If humor was Ehrenreich's emotional armor for the 1980s, it is also her best instrument of subversion. While other women are busy pointing fingers at one another for their family and career choices, Ehrenreich makes her case for working mothers by debunking, with the endearing sting of a suburban survivor, the guilt trips thrust upon them. Don't worry about missing your kid's "stages," she says, because "no self-respecting six-year-old wants to be reminded that she was once a fat little fool in a high chair."

Yet her biggest feat is finding a few innocuous ways of bringing up the generally unpalatable subject of class in America. Growing economic polarization, she argues, has made the professional class, which is inherently insecure, more smug and selfish. Much of her evidence involves incidental, sometimes lighthearted perceptions about how this uneasiness reveals itself. To escape association with a shrinking middle class, yuppies have learned to choose the baby bass en croute over the chef's salad, Italian knit sweaters over flannel shirts, running over basketball and handcrafted cabinets over mass-produced maple.

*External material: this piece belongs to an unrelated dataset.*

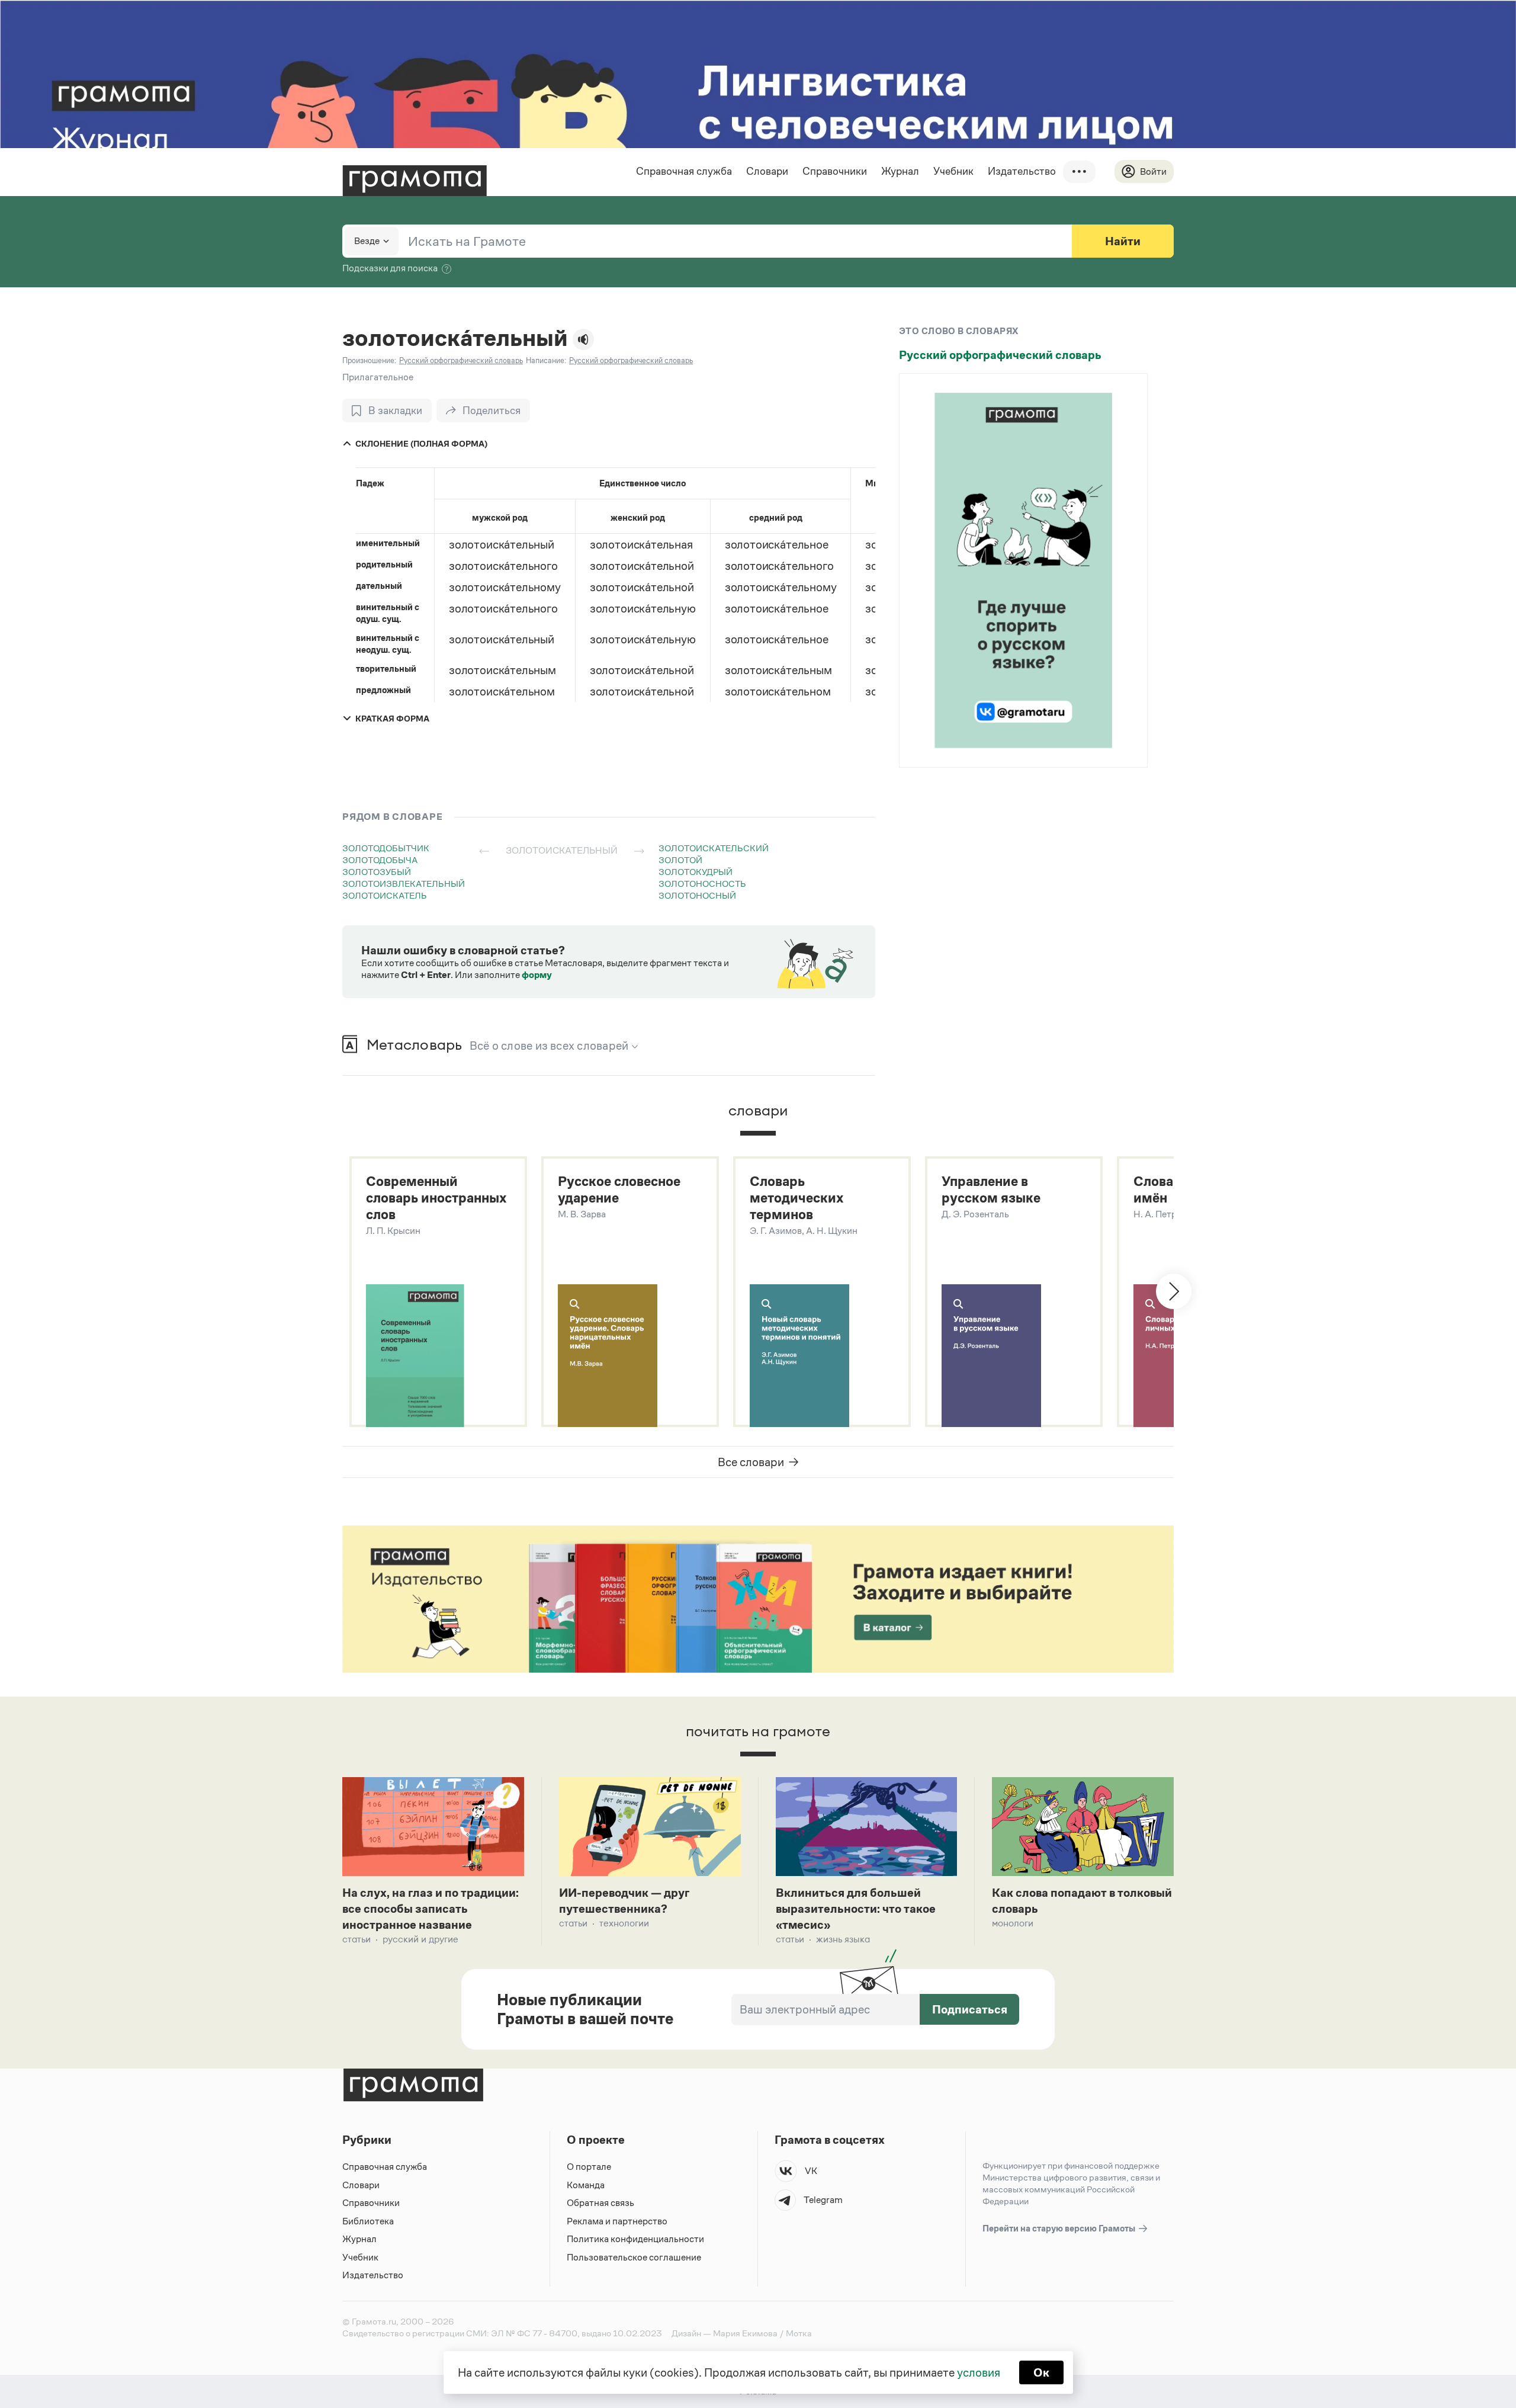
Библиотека (368, 2221)
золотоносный (697, 895)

But Ehrenreich often undermines her anthropological wisdom by concluding her essays with whiny pronouncements, as in: "There is something grievously wrong with a culture that values Wall Street sharks above social workers, armament manufacturers above artists, or, for that matter, corporate lawyers above homemakers." And as if to justify her hostility toward yuppies, she insists on painting an idyllic picture of blue-collar Americans as "more intellectually engaged," more generous of spirit and, of course, better in bed. Overall, her observations suffer from a simplistic yearning for a nonexistent era when the poor were not blamed for their poverty, when people did not cram their appointment books and when college graduates pursued ideals instead of salaries. For all her wit and sharp insight, Ehrenreich offers no guarantee that she won't turn up cranky for dinner.